The ED tracking board was unusable and the ED was operating in the dark. Without the visibility provided by the Tracking Board application, the ED was at a stand still. While far from ideal, in such situations, the ED shuts down. But because this particular hospital is the only Level I trauma center in the region, this wasn’t an option. Because the software was composed of other modules that were working properly and the technical dependencies among modules, a downgrade wasn’t an option either.
The command center became a war room; Clinical analysts from the hospital, project managers from both sides of the implementation, a large ensemble of high-level clinical and executives from the hospital, the entire infrastructure team, DBA’s, interface engine administrators, and developers from 3 different continents, were all locked in and given clear instruction: “Don’t leave until this issue is resolved”.
Minutes turned into hours, then into days. The situation in the emergency room was coincidentally turning into an emergency itself. The Chief Medical Information Officer (CMIO) of the hospital brought the vendor project manager to tears and the ED nurses were gathering their torches and pitchforks and marching against the IT department. All appeared lost and after days of outage and close to 1,000 man-hours spent trying to find the root cause of the problem, everyone was ready to walk out.
The patients however, could not walk way. Many of them had life threatening conditions, and the queue outside the ED was only growing longer. Patient safety is job #1 for everyone in healthcare, and the unavailability of the ED Tracking Board application was affecting every patient’s safety!

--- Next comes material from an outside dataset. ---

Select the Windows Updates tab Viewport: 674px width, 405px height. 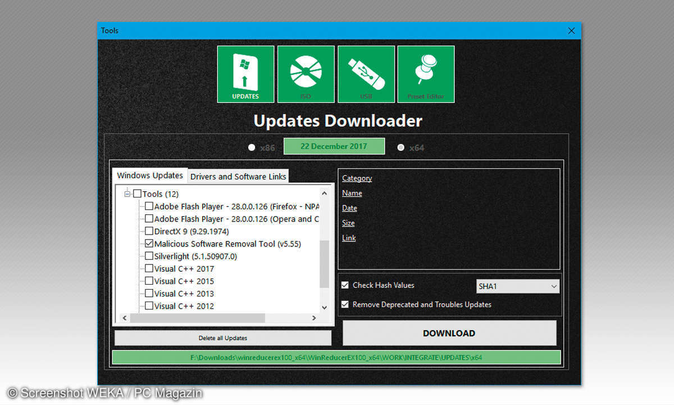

APM Solution to the Rescue!
Clearly, it was time for an intervention. Unlike the TV reality series, this intervention didn’t come in the form of over-emotional family members, but in the form of an APM solution. AppDynamics was deployed and quickly generated a flow map of the entire application environment. Within minutes, business transactions (BT) from within the software itself and from all adjacent systems that interface with the Tracking Board application began to pour in.
A business transaction (BT) is a key feature of AppDynamics, which, in simple terms, allows the users to map the application based on how the users experiences it.
A key BT captured was one happily named “UpdateCycle”. As reported by the Tracking Board application vendor, the ”UpdateCycle” BT was responsible for querying it’s own database, the interface engine, and a variety of disconjointed data sources and update an operational dashboard displayed via digital signage throughout the ED.
As the team monitored the application, looking for clues as to why the application was failing, we noticed that the UpdateCycle transaction volume was 100x what was expected. In general, the Tracking Board dashboards update every minutes for each one of the viewers. Considering there were ~10 viewers at any given time, the system was designed to support tens of transaction per minute, and was failing because we were receiving thousands of transactions per minute.
A faulty client side configuration was overloading the server and causing it to generate slow responses back to the clients. The listener was working overtime, getting a response back every few seconds, and trying to update the ED tracking board constantly, resulting in constant updates to the signage stations and webpages, making the system inoperable.
Using the APM solution, the team was able to locate the root cause within one hour of deployment and the change itself took less than 5 minutes. The web server was restarted and all was calm in the kingdom of the ED.
4 hours was all it took to download the software, install it, allow for traffic capturing and resolution!